Professional sports are often thought to have a positive impact on a destination’s local economy. Barcelona, for instance, to this day is reaping the benefits of hosting the 1992 Olympic Games. The face of the city was transformed and large-scale projects to promote the practice of sport which boost the local economy have been ongoing for over two decades. The benefits that the Olympics left behind are often cited as Olympic Legacy.

However, Barcelona may be one of the few instances of a positive legacy after hosting major sporting events. Host of the Olympics in 2012, London, in fact had a disappointing tourism outcome. As the Games were held in the middle of the high tourist season, London’s regular tourists stayed away, worried about rising accommodation prices and possible inconveniences such as saturated transport and crowded areas.

London Olympics in transport

Now, in a study conducted by West Virginia University, the University of New York and Cornell University, an analysis was made of the influence that different professional sports competitions had on the tourism industry of Los Angeles from 2002 to 2017.

Staples Center

The Staples Center is one of the most used sports arenas in the United States. It is home to NBA teams Lakers and Clippers, as well as the Kings from the NHL. For this study, researchers looked into hotel revenue data within a six kilometer radius of the Staples Center in downtown Los Angeles.

Staples Center in Los Angeles

Research findings

“The government and the tourism industry regularly refer to the economic benefits they experience from professional sports in their cities,” said lead researchers Brad Humphreys and Adam Nowak. “However, our study has not found any confirmation for those claims. The hotel sector in the vicinity of the Staples Center can report few benefits. “

On game days for the Lakers, Clippers and/or Kings played at the Staples Center, many hotels decided to lower room rates. As a result, the total revenue of the hotels either showed little to no change and even dipped for NHL game days. When big NBA games took place, there was only a small increase in local hotel revenue.

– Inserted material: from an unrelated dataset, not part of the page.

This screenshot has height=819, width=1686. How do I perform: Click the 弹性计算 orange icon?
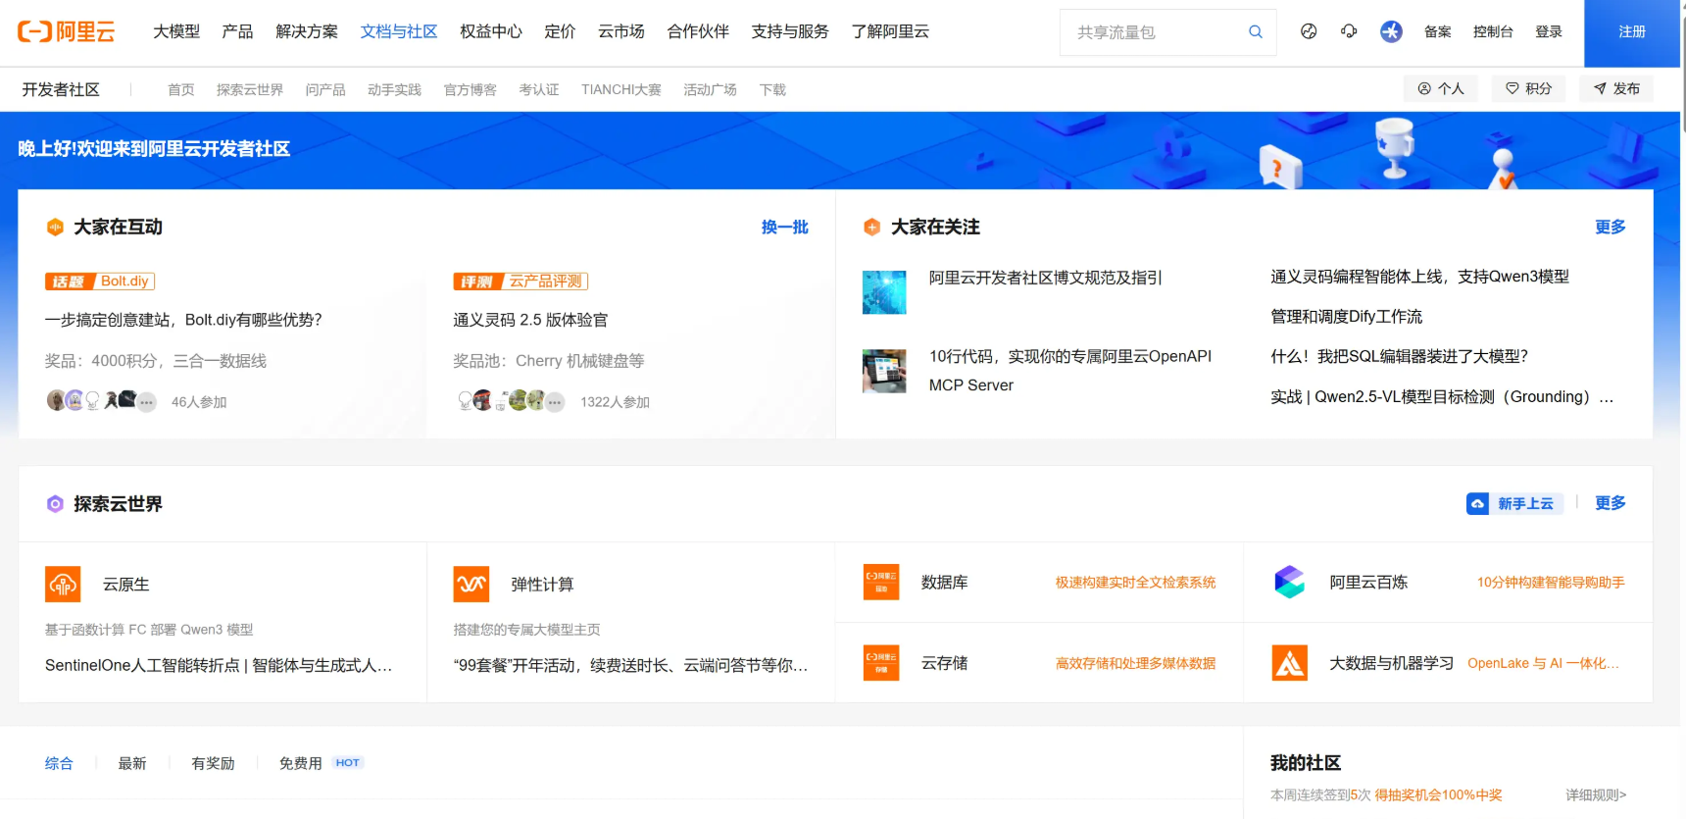pos(471,585)
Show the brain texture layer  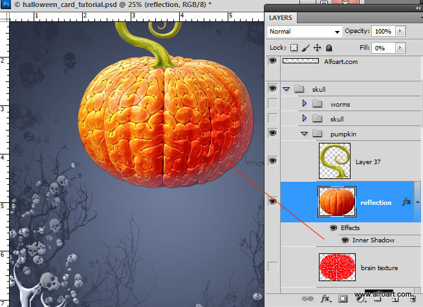272,267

No evidence was thus found that professional sporting activities can lead to an increase in the number of tourists on a sustainable basis. “In general, the increase in the number of rooms sold proved insufficient to adequately compensate for the reduced nightly rates,” the researchers emphasised.

Avoiding Crowds

The researchers point out that during sporting events the nearby hotels lower their rates hoping that they can fill up all their rooms. That approach, however, seems to be counterproductive. Tourists visiting Los Angeles in general, tend to stay away from the Staples Center to avoid crowds and other nuisance. This behaviour is indeed similar to that in London during the Olympics many years ago.

Tourists in Hollywood

Perhaps most remarkable then, is that the hotels showed better revenue figures during sports-free periods. These can be prolonged work stoppages, such as player strikes, as well as the yearly off-season, when professional leagues and teams do not train or compete.

Pro sports just aren’t a main selling point for Los Angeles, instead the city draws tourists who visit for Hollywood, good weather and other attractions.